:: Brano di riferimento ::
Per le campagne oltre ai terüssi di cui già si è detto, vi erano pure i casui (metati) che tra l’altro servivano per l’essiccazione delle castagne. Erano costituiti da quattro muri perimetrali alzati a secco, con due finestre, una porta e il tetto senza soffitto. Il pavimento era in terra battuta. Servivano per riparo e anche per deposito di concime. Uno dei  pochi  mobili presenti  era il boregu, consistente in una sezione di un tronco d'albero, alta dai 60 ai 70 centimetri, nella cui parte superiore  veniva  praticato un  incavo profondo  30/40 cm.  Serviva  per depositarvi il cibo. Sull'incavo veniva posta una lastra d'ardesia   che fungeva da coperchio e al tempo stesso da desco.
:::
Compito 1
Seleziona e riporta ogni riga dei record che contiene la stringa "Click", distinguendo tra maiuscole e minuscole.
:: Dati forniti ::
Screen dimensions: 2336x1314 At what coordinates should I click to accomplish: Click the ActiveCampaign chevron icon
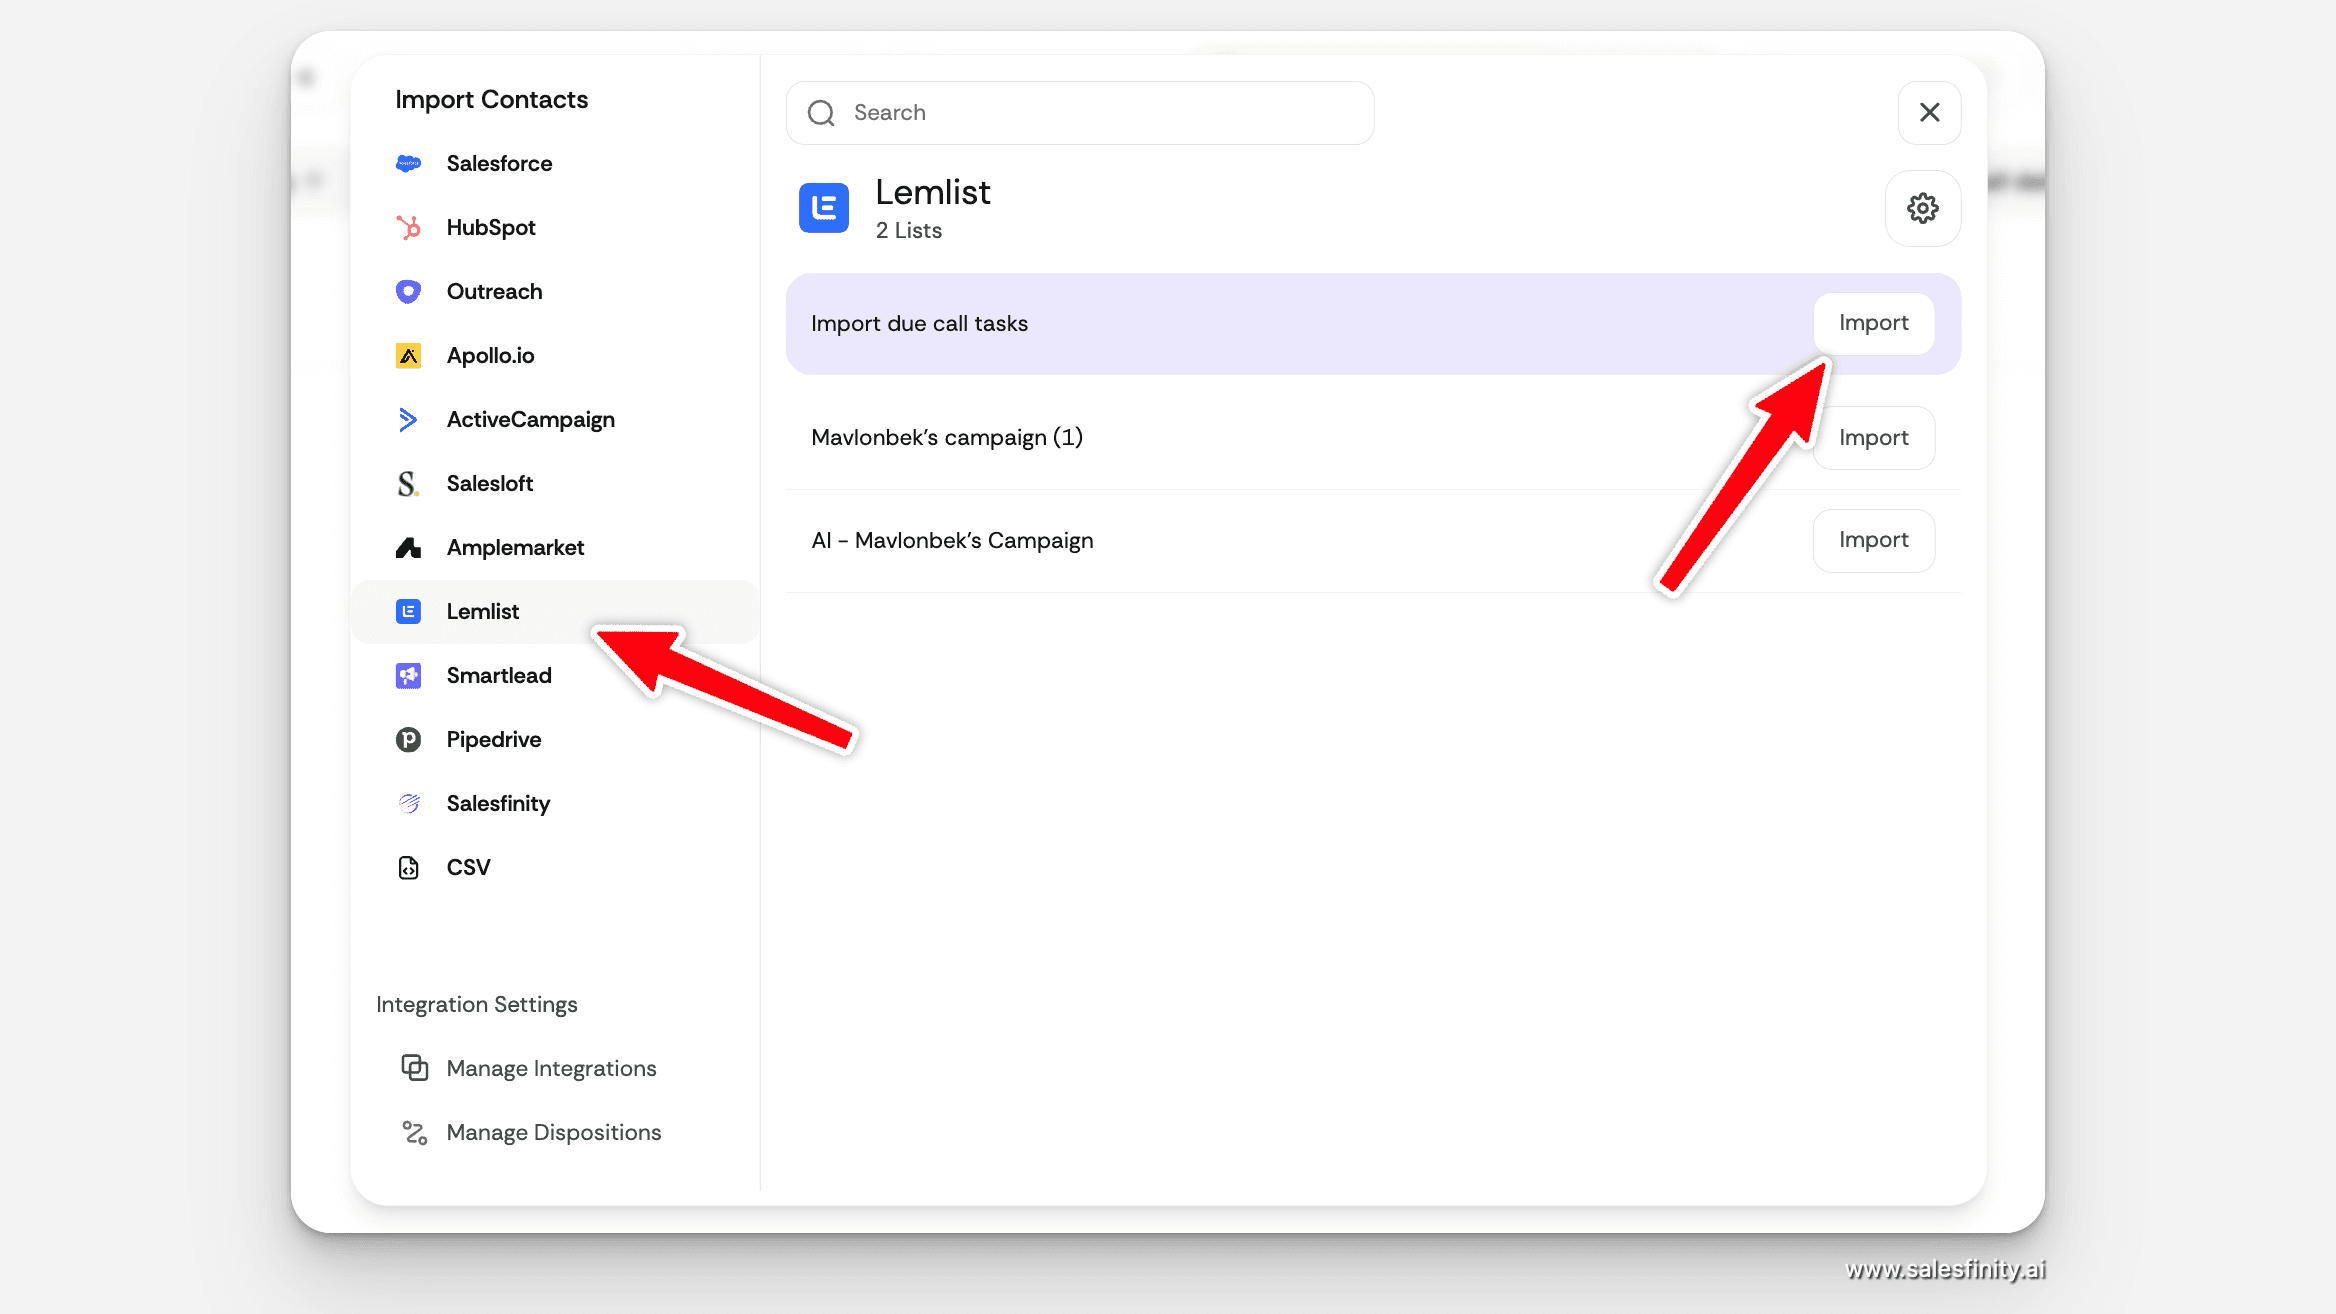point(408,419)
:::
:: Dati forniti ::
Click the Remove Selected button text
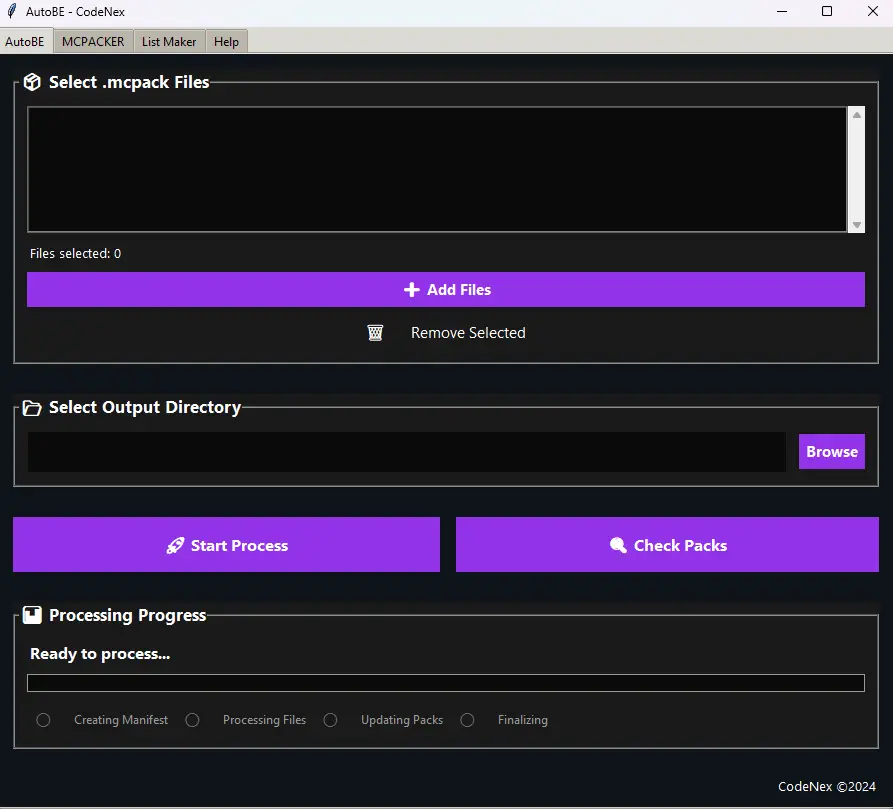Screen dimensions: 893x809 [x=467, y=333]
:::
:: Dati forniti ::
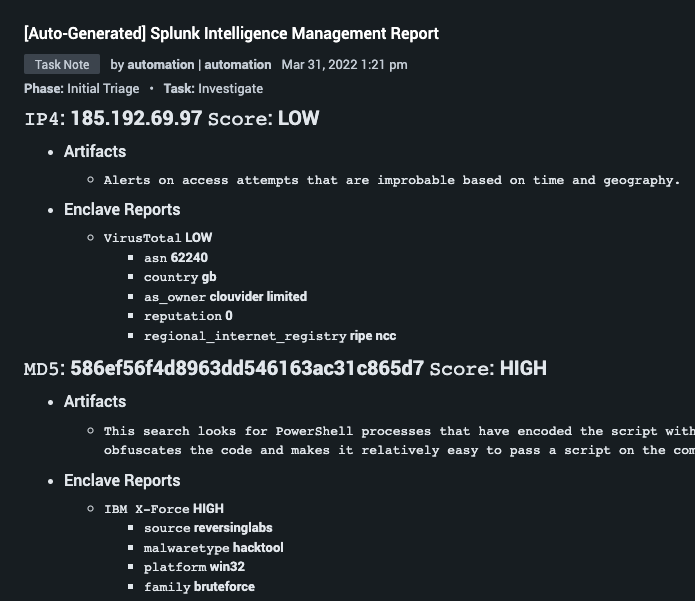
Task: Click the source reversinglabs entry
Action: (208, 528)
:::
Compito 2
Secondo il brano sui metati, a che cosa serviva la lastra d'ardesia posta sull'incavo del boregu?

Risultato atteso 1
Screen dimensions: 2336x1314 At what coordinates should I click to accomplish: Click the ActiveCampaign chevron icon
Click the Remove Selected button text
Task: Click the source reversinglabs entry

Risultato atteso 2
Faceva da coperchio e, al tempo stesso, da desco.